The question insists itself: What does the elusive hare signify? An unattainable treasure, or insight? Or simply the story's closure?
Early in the book, certain motifs already pile up. The double meaning of words in the Mapuche language reflects the delicate relations between the native and the outsider. Where 'government' also means 'path' and where 'right' and 'left' are signified by other words, the communication gap is asking for things to fall apart. The Mapuche word for 'law' itself could mean many things, more than six things in fact, that the difficulty of establishing a common law must be evident. The squinting eyes of the Mapuche (i.e., double vision), which had been mentioned several times so far and also caricatured in the cover of the book, could also be correlated to the double meaning of words. The characters were seeing double, not deigning to separate one image from the other, the real thing from its shadow or artifice or ghost.
Aira's brief books are very open to critical analysis, which makes them slippery and at the same time challenging reads. Aira is an open interpretation and an open-ended phenomenon. He himself is discovering the limits of narrative stability where realistic representations don't bleed too much on surrealism and whose footing in the fantastic is sure and confident. It's hard to dismiss Aira's unpolished philosophical ideas, not least because they are bound in words of poetry and they are theories-in-progress. There is a searching tone to his character's odysseys.
The long book at hand is already replete with double-edged words and double vision that arise out of the characters' voluntary choice to say or see things the way they want to. In other words, out of a writer's resistance to conform to simple narrative itineraries. I was waiting for the moment when the apparently sideways story align itself and open up to many-worlds interpretations. Or the other way around: when a linear story begins to branch out and go haywire. Early in the book a kidnapping incident took place in the middle of a hunting expedition. It looked like just the ticket to story's self-destruction.

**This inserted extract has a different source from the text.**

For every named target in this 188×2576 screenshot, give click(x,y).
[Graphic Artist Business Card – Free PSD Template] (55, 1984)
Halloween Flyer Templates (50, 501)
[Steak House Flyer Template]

"The Borges of the Pampas" may be better classified as its own genetic species, as The Aira of the Pampas. Let us call Aira's butterfly effect, for simplicity and in homage to another fictive insect – the metamorphosed bug or beetle – as the Airaesque. The Airaesque is characterized by an apparent disjuncture of the narrative, where events are disrupted to give way to quasi-philosophical digressions. The Airaesque is the deliberate and conscious flouting of logic and literary conventions. It is a representation of a literary search for meaning, without due regard for whatever methodical means are used to justify the obscene ends. Where the act of disruptive writing is a reflection of chaotic reading. The Airaesque is artistic gestation nipped at the precise point when the story is just about to escape absurdity, in order to re-enter absurdity. The Airaesque is the climax and ending that resist further epiphanies. The Airaesque is the obsessive-compulsive order.
One may encounter the Airaesque in delightful anguish. As Mallén, the Mapuche shaman, warns Clarke before telling him an apocryphal story: "By now we're in the realm of pure fiction, for which I apologise."